## WORK REQUIRED
Rewrite the data below with every "Where should I click to" changed to "Which spot should I tap to" and nothing else altered. Leave the pictures out of your answer.

☆ ☆ ☆ ☆ ☆ ☆ ☆

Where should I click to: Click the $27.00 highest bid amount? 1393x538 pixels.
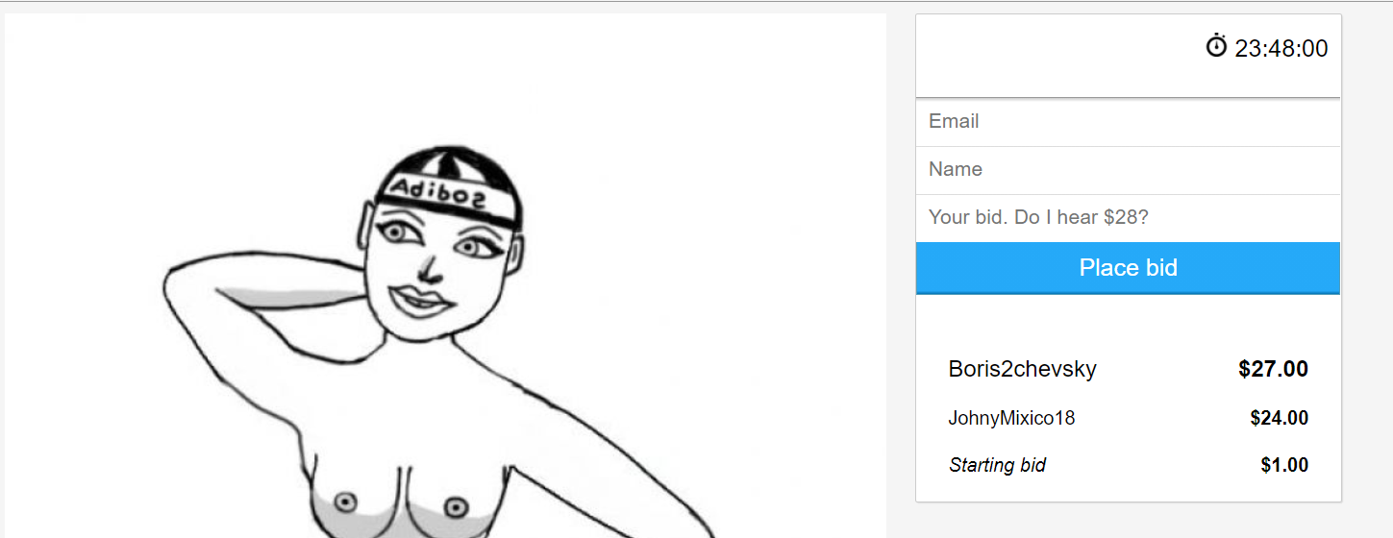coord(1273,369)
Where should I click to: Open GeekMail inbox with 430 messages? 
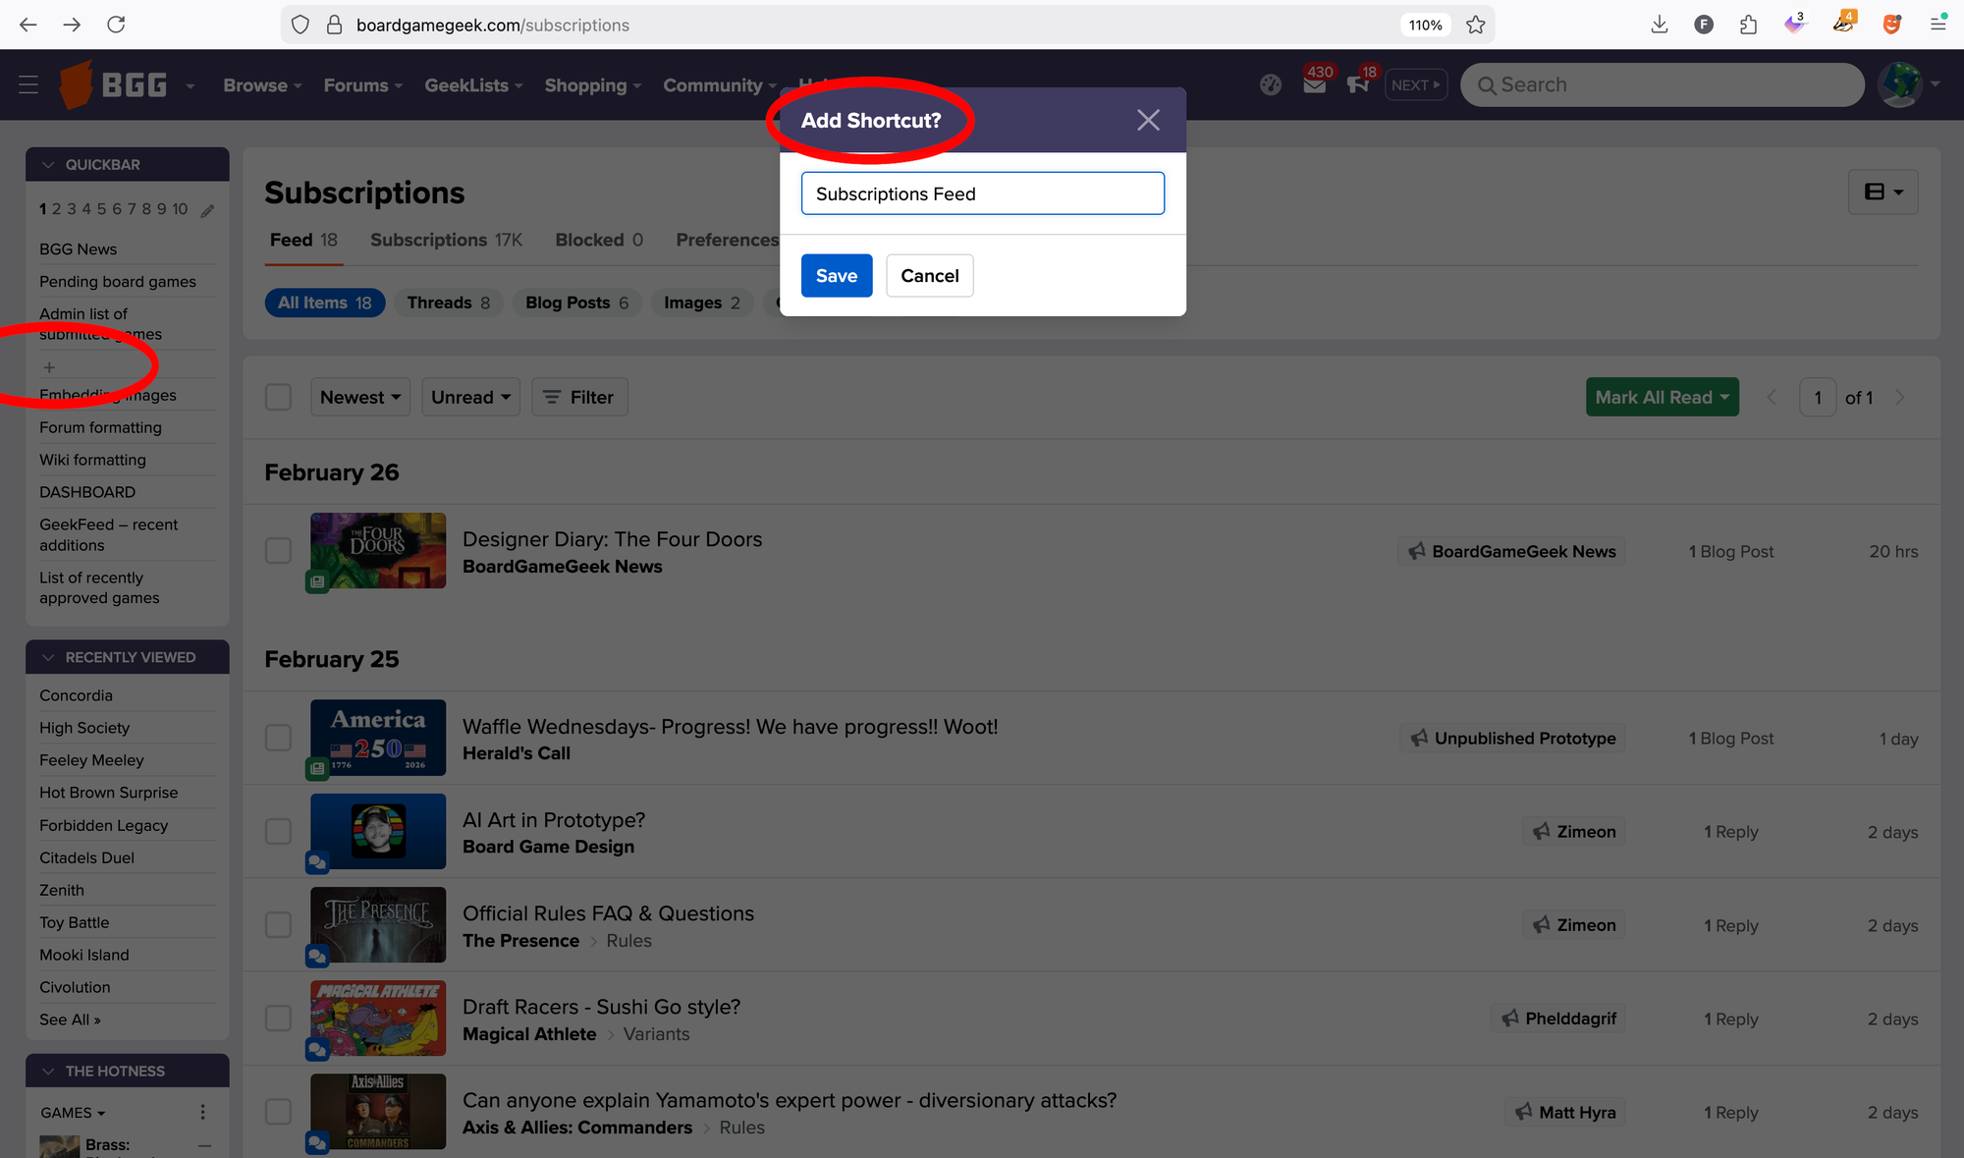(x=1314, y=85)
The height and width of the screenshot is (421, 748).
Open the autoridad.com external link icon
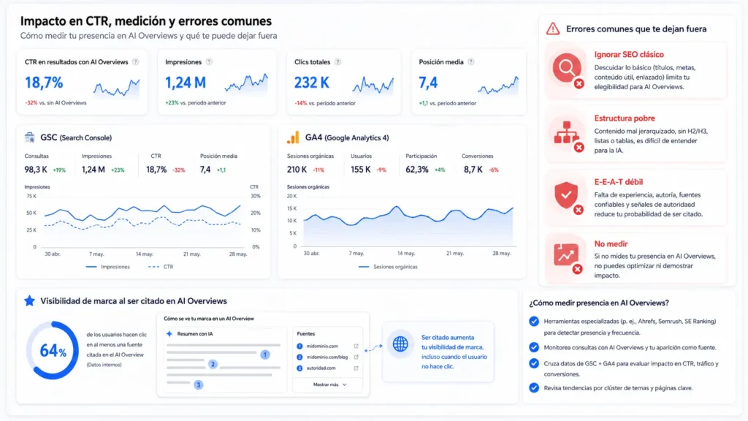coord(356,368)
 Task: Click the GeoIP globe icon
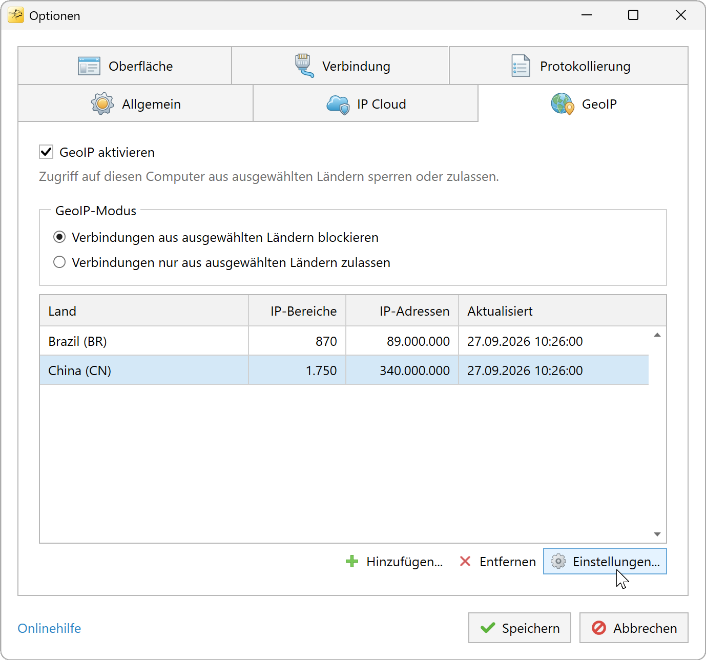tap(563, 104)
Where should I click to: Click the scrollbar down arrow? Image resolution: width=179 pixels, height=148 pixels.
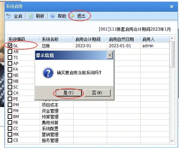(x=172, y=141)
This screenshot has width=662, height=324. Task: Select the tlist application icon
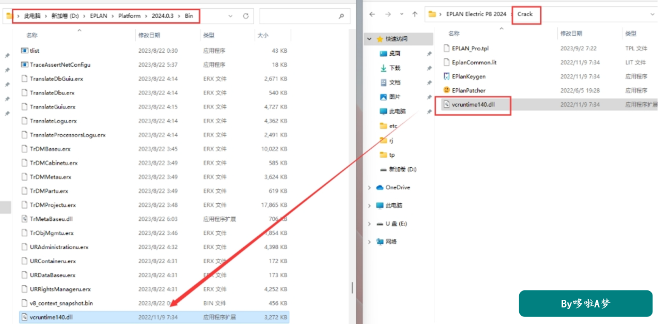pyautogui.click(x=25, y=51)
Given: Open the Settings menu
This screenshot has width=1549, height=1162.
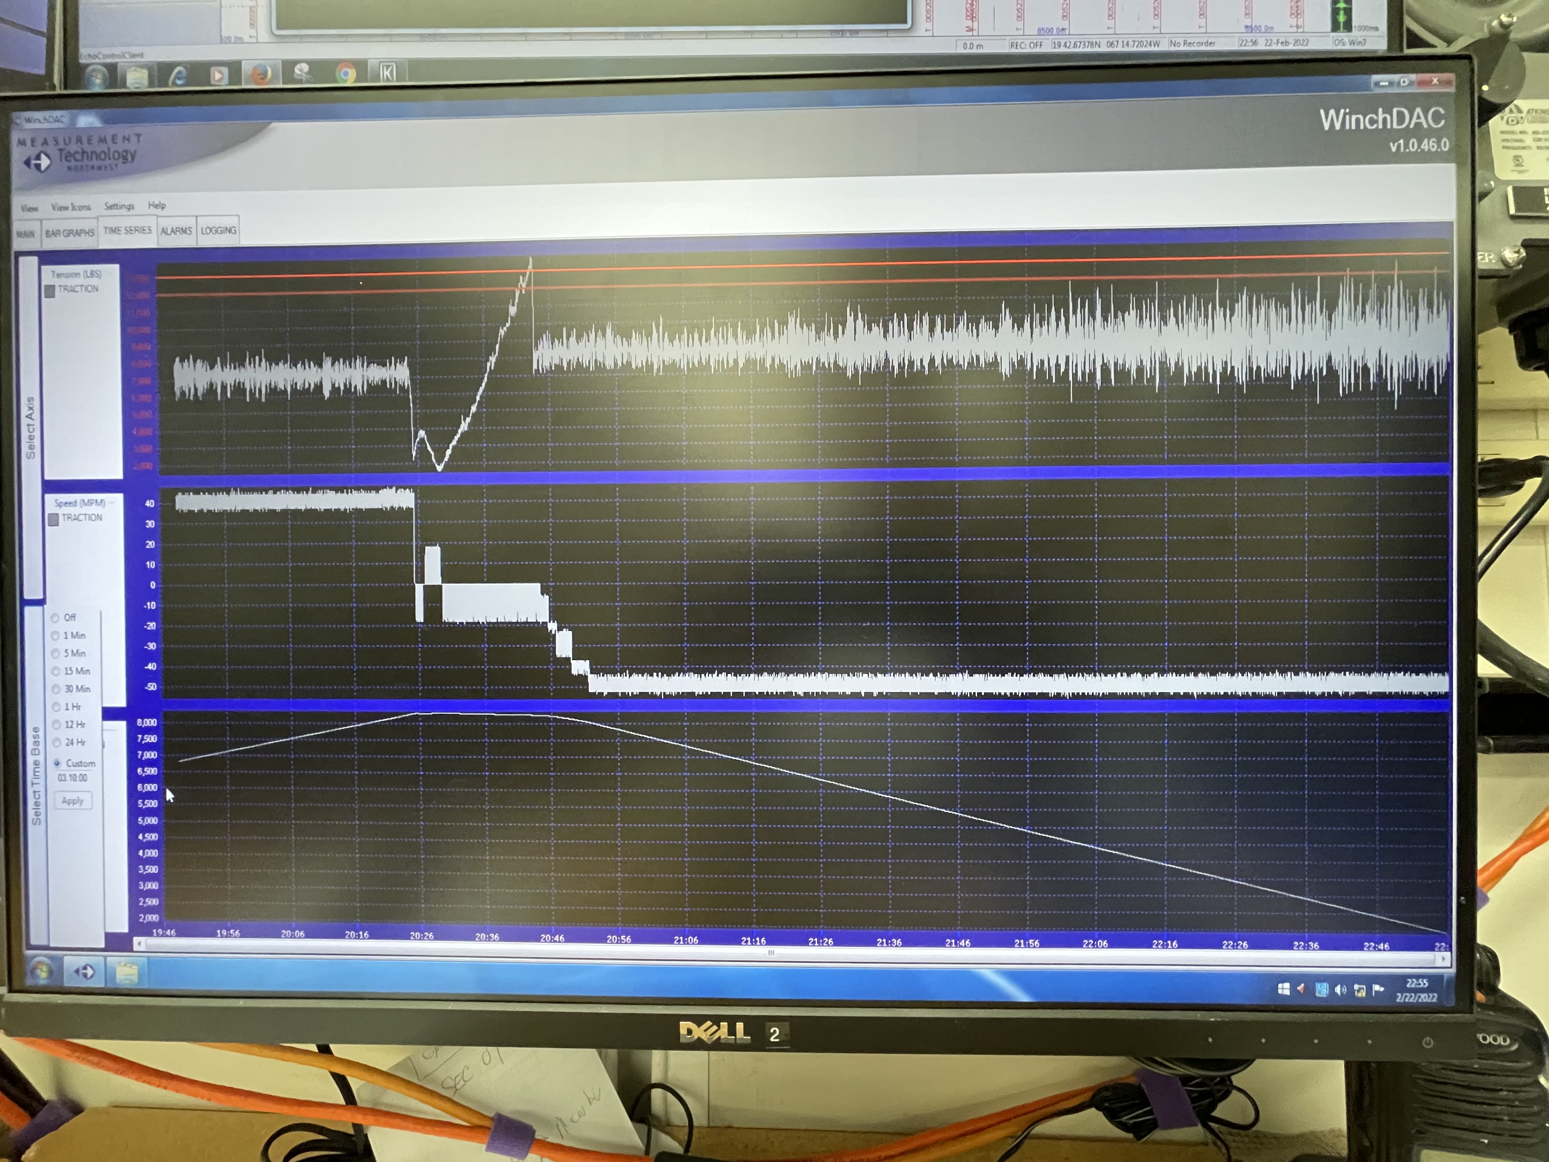Looking at the screenshot, I should (119, 206).
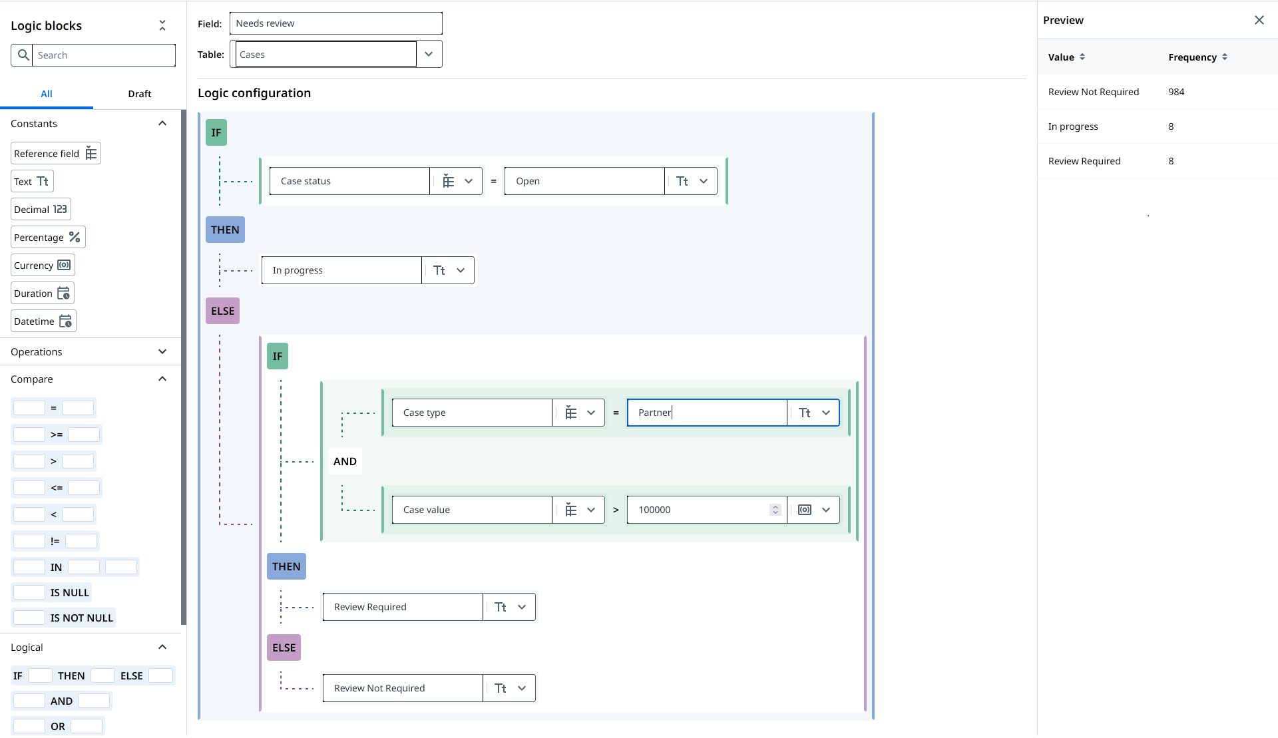Select the Currency constant block
This screenshot has height=738, width=1278.
coord(42,264)
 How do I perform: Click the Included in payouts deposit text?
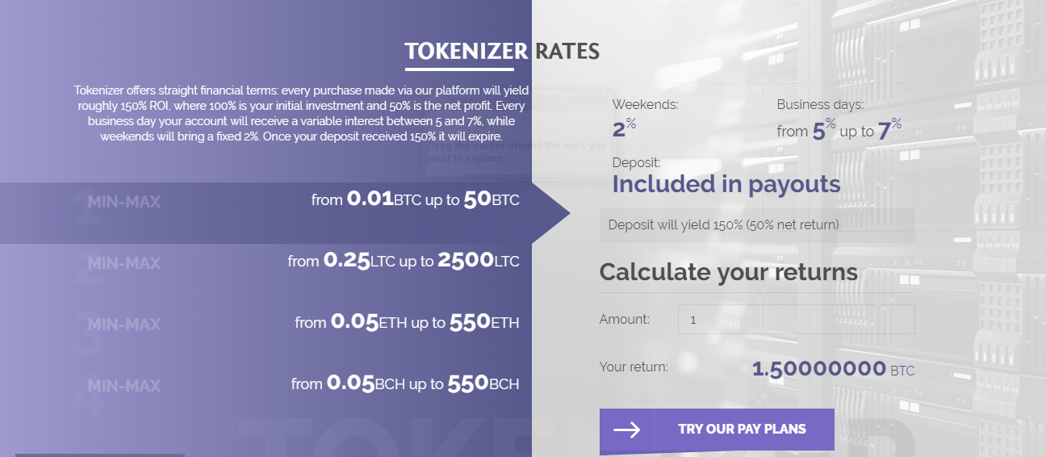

☆ ☆ ☆ ☆ ☆ ☆ ☆

## RESULT FOR THIS EXERCISE
Which spot should I tap to: Click the $27.00 highest bid amount? 1393x538 pixels.
coord(1273,369)
Which spot should I tap to: Open GeekMail inbox with 430 messages? 
(x=1314, y=85)
The height and width of the screenshot is (421, 748).
Open the autoridad.com external link icon
coord(356,368)
 Task: Click the GeoIP globe icon
tap(563, 104)
Which spot should I tap to: Click the scrollbar down arrow? Image resolution: width=179 pixels, height=148 pixels.
(x=172, y=141)
This screenshot has width=662, height=324. Task: Select the tlist application icon
pyautogui.click(x=25, y=51)
Given: Open the Settings menu
This screenshot has width=1549, height=1162.
Looking at the screenshot, I should (119, 206).
Select the Currency constant block
This screenshot has height=738, width=1278.
coord(42,264)
 How do I perform: Click the Included in payouts deposit text?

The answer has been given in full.